Now a torrent of rain comes to darken the sky, lashing around the hotel.
‘Quickly Berthe,’ Madame Gay-Crosier, calls to me, ‘we must make sure all the shutters are closed.’ My mistress always relies on me to obey instructions promptly; she is somewhat heavy and, being middle-aged, not able to get around the hallways and corridors as nimbly as I can.
And after all, there are so many rooms.
One suite in particular I must check with urgency. It is on the second floor, the north wing, and the hotel has guests coming this afternoon, La Petite Anglaise and her husband; they will stay in the suite for their duration: two rooms which, although simple, smell of pinewood, and comprise a large bedroom, with a small reception area (why do the English always insist on calling such an area a ‘living room’!) and a vestibule off to one side with a writing desk.

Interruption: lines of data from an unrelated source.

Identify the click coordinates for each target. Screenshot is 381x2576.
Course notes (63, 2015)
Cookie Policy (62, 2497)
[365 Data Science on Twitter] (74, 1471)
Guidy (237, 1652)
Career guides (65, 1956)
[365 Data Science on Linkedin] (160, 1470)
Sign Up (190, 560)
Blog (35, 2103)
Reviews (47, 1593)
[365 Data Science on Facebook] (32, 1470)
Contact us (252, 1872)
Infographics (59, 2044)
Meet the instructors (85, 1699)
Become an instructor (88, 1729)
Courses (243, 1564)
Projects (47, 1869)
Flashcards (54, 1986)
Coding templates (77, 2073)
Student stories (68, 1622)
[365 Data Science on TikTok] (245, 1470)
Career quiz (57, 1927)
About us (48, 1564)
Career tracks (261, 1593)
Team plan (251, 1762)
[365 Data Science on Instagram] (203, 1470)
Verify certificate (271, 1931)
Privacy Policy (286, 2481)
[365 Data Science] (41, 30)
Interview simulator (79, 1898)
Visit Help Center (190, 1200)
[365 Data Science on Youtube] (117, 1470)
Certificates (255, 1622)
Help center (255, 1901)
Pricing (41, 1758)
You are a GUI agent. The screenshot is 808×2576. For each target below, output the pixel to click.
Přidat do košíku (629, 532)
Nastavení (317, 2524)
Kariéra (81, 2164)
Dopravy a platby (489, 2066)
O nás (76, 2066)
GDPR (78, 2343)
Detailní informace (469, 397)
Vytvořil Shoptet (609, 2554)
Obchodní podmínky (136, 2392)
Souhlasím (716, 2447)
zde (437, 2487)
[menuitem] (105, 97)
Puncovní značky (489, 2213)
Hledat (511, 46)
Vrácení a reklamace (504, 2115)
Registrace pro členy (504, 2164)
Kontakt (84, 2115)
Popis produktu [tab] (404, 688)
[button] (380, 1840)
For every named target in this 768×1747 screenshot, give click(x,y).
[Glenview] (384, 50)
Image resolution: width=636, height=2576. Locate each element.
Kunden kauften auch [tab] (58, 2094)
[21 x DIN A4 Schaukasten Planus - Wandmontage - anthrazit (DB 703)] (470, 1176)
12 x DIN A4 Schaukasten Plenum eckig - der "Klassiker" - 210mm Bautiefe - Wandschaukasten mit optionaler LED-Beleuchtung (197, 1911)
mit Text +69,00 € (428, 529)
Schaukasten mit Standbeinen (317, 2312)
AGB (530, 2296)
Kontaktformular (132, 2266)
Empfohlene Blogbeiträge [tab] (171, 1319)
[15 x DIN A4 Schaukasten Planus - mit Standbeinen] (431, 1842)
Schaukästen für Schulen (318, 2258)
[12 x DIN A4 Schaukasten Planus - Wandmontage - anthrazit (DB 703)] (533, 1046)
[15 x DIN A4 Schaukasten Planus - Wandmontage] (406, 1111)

Ah, the writing desk. It is an arresting and handsome piece of furniture, antique, which Madame Gay-Crosier ordered the valet, Gabriel, to bring specially from her own rooms. ‘My little bureau,’ she addressed it fondly as it was put into place. ‘Who knows what beautiful words the small Englishwoman will compose on you, no?’
La Petite Anglaise’s husband was insistent that there must be a desk.
‘For my wife,’ he wrote when giving instructions, ‘if possible having a view across the mountains.’ Perhaps he was hoping that the Muse would be as beneficent to the famous writer as she was when La Petite Anglaise was in Montana last year.